[<prev] [next>] [<thread-prev] [thread-next>] [day] [month] [year] [list]
Message-ID: <Z2M2VkDpAzC7bXmp@google.com>
Date: Wed, 18 Dec 2024 12:53:42 -0800
From: Sean Christopherson <seanjc@...gle.com>
To: Maxim Levitsky <mlevitsk@...hat.com>
Cc: kvm@...r.kernel.org, x86@...nel.org,
Dave Hansen <dave.hansen@...ux.intel.com>, Thomas Gleixner <tglx@...utronix.de>,
Borislav Petkov <bp@...en8.de>, Paolo Bonzini <pbonzini@...hat.com>, Ingo Molnar <mingo@...hat.com>,
"H. Peter Anvin" <hpa@...or.com>, linux-kernel@...r.kernel.org
Subject: Re: [PATCH v5 1/3] KVM: x86: add more information to the kvm_entry tracepoint
On Tue, Sep 10, 2024, Maxim Levitsky wrote:
> diff --git a/arch/x86/include/asm/kvm_host.h b/arch/x86/include/asm/kvm_host.h
> index 52443ccda320f..8118f75a8a35d 100644
> --- a/arch/x86/include/asm/kvm_host.h
> +++ b/arch/x86/include/asm/kvm_host.h
> @@ -1756,13 +1756,16 @@ struct kvm_x86_ops {
> void (*write_tsc_multiplier)(struct kvm_vcpu *vcpu);
>
> /*
> - * Retrieve somewhat arbitrary exit information. Intended to
> + * Retrieve somewhat arbitrary exit/entry information. Intended to
> * be used only from within tracepoints or error paths.
> */
> void (*get_exit_info)(struct kvm_vcpu *vcpu, u32 *reason,
> u64 *info1, u64 *info2,
> u32 *exit_int_info, u32 *exit_int_info_err_code);
>
> + void (*get_entry_info)(struct kvm_vcpu *vcpu,
> + u32 *inj_info, u32 *inj_info_error_code);
I vote to use the same names as the kvm_exit tracepoint, i.e. intr_into and
error_code throughout. While I agree that capturing the "injection" aspect is
nice to have, if a user doesn't know that the fields are related to event/intr
injection, I don't think "inj" is going to help them connect the dots.

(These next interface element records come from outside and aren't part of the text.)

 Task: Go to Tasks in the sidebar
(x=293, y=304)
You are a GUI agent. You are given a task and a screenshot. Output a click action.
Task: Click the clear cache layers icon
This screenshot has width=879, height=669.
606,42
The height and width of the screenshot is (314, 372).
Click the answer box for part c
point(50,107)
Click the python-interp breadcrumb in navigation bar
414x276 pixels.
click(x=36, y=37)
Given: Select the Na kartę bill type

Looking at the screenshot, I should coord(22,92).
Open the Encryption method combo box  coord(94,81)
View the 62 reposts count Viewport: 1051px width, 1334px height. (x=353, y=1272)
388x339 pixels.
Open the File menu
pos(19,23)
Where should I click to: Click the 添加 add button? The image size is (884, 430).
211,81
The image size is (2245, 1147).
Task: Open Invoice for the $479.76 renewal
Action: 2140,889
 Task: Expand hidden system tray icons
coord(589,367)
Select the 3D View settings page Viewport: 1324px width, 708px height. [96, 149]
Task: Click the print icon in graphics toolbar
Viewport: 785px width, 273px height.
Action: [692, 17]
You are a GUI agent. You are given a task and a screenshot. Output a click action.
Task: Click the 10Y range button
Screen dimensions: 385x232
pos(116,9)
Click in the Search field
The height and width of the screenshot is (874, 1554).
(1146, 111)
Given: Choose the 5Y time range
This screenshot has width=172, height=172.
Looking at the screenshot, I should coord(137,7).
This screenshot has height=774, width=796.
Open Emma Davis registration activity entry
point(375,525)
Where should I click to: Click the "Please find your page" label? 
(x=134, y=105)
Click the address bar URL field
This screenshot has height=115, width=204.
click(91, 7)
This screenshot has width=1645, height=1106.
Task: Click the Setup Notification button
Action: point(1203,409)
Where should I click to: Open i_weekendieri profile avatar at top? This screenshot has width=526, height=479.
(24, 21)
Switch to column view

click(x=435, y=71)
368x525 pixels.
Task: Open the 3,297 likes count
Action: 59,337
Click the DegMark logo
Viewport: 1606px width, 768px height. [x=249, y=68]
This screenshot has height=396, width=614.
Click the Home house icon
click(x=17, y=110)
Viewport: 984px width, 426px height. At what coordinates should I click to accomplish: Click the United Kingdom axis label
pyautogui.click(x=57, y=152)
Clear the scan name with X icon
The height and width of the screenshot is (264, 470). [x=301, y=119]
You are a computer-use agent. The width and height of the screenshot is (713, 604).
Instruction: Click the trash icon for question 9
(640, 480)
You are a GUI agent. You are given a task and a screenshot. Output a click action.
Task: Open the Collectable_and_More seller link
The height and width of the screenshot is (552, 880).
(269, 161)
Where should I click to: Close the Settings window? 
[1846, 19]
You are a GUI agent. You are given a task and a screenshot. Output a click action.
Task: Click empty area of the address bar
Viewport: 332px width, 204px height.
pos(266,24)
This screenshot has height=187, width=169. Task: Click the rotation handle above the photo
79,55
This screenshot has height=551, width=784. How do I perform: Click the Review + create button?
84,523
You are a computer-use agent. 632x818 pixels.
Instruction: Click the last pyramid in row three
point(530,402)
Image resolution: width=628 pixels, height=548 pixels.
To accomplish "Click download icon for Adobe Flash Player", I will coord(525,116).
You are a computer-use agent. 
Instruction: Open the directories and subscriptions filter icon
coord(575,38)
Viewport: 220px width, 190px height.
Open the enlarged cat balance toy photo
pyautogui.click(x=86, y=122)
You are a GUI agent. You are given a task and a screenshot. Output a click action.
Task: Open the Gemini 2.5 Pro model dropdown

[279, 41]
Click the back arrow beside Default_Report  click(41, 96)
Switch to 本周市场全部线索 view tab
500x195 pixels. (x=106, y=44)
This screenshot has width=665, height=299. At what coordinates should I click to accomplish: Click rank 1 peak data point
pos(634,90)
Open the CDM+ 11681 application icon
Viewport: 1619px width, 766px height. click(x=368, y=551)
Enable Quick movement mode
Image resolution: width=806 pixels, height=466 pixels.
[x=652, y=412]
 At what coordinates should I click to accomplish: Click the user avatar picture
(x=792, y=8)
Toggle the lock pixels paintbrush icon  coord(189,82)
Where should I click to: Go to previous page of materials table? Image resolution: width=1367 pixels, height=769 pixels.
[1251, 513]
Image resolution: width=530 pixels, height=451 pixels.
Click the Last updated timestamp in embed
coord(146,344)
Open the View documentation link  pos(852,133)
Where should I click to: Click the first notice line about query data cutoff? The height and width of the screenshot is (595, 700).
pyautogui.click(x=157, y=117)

On the other, for cases where an event is re-injected, using the same names as
kvm_exit provides a direct connection between the event that was being vectored
at the time of exit, and the subsequent re-injection of the same event.
> int (*check_intercept)(struct kvm_vcpu *vcpu,
> struct x86_instruction_info *info,
> enum x86_intercept_stage stage,
...
> TP_fast_assign(
> __entry->vcpu_id = vcpu->vcpu_id;
> __entry->rip = kvm_rip_read(vcpu);
> - __entry->immediate_exit = force_immediate_exit;
> + __entry->immediate_exit = force_immediate_exit;
> + __entry->guest_mode = is_guest_mode(vcpu);
> +
> + static_call(kvm_x86_get_entry_info)(vcpu,
> + &__entry->inj_info,
> + &__entry->inj_info_err);
> ),
>
> - TP_printk("vcpu %u, rip 0x%lx%s", __entry->vcpu_id, __entry->rip,
> - __entry->immediate_exit ? "[immediate exit]" : "")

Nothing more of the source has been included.